Principes à appliquer pour le suivi d’une tourbière
Espaces naturels n°2 - avril 2003
Arlette Laplace-Dolonde
Laboratoire rhodanien de géographie et d’environnement. Université de Lyon
Utilisable dans le cadre d’un plan de gestion, la méthode de diagnostic des tourbières consiste à définir l’origine et le fonctionnement de ces milieux sensibles. En effet, si l’on considérait jusqu’ici que les tourbières étaient autonomes d’un point de vue hydrique, la recherche a démontré le contraire. La méthodologie tient compte également de la dimension historique et socio-économique.
Faire le diagnostic d’une tourbière, c’est, en tout premier lieu, analyser les cartes géologiques afin d’appréhender son bassin versant.
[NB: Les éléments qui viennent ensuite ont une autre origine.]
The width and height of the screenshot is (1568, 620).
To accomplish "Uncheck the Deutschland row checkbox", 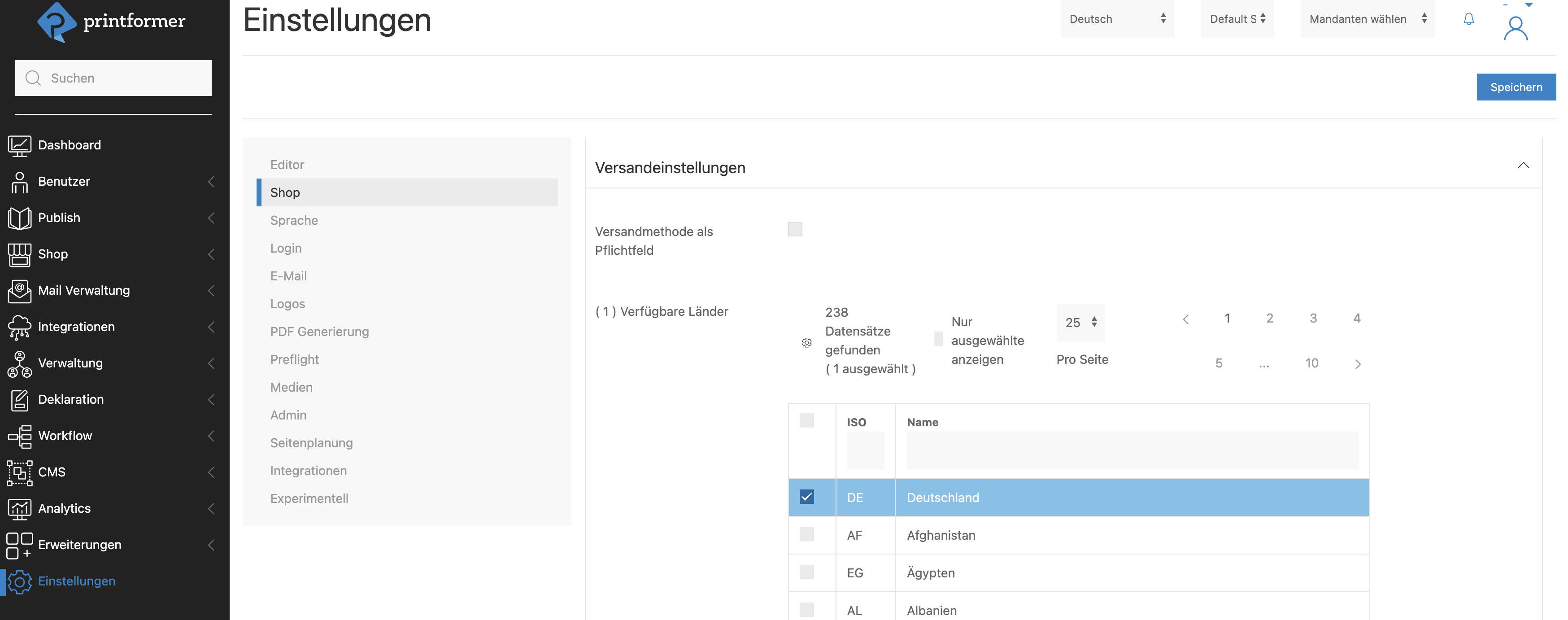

Car le fonctionnement d’une tourbière dépend d’abord de son environnement géologique et géographique.
« La tourbière est-elle dans un environnement aquifère perméable ou non ? », se demanderont les gestionnaires. Ils chercheront à connaître l’aquifère, c’est-à-dire le terrain permettant le stockage et l'écoulement de la nappe souterraine, auquel la tourbière se réfère. La topographie dira aussi si certaines eaux descendent des pentes environnantes.
En second lieu, on voudra connaître la profondeur de la tourbe, ce qui permettra d’apprécier le degré de maturité de la tourbière. Ce faisant, on s’informera de la qualité du fond la cuvette dans laquelle est intégrée la tourbière pour évaluer les échanges avec le substrat sous-jacent. On cherchera à savoir si elle est imperméable ou non.
Enfin, troisième donnée : identifier les niveaux. La tourbe, en effet, n’est pas une masse uniforme. Elle connaît des niveaux de succession dans ses profils des sols, ainsi chaque niveau de tourbe a ses propres caractéristiques en terme de stockage d’eau. À titre d’exemple, il peut advenir qu’une couche supérieure de plusieurs mètres formée de restes de sphaignes1 avec des niveaux plus ou moins dégradés recouvre un ou deux mètres de tourbe à roseau, très liquide. Au-delà de ces trois points méthodologiques, d’autres outils du diagnostic sont constitués par une approche socio-économique et historique.
Les drainages, cultures, horticultures… qui au fil des ans ont marqué la tourbière déterminent, eux aussi, la nature du sol, particulièrement en surface. Les gestionnaires essayeront de connaître les lieux de ces actions, comme ils s’inquièteront aussi de la cohérence du milieu. La végétation, par exemple, est-elle en conformité avec la nature chimique, biologique et physique des sols, y compris avec les états d’humidité ? Ou bien, au contraire, les cortèges végétaux sont-ils assez banals ? Ils indiqueraient un assèchement même temporaire.
Reste encore à prendre en compte le contexte socio-économique et les acteurs actuels : chasseurs, pêcheurs, randonneurs, agriculteurs… À la fois pour apprécier les éventuelles perturbations de ces milieux (pollutions, pompages saisonniers…), mais aussi parce que les acteurs de cet environnement rural doivent être reconnus pour assurer la réussite d’une gestion communautaire cohérente.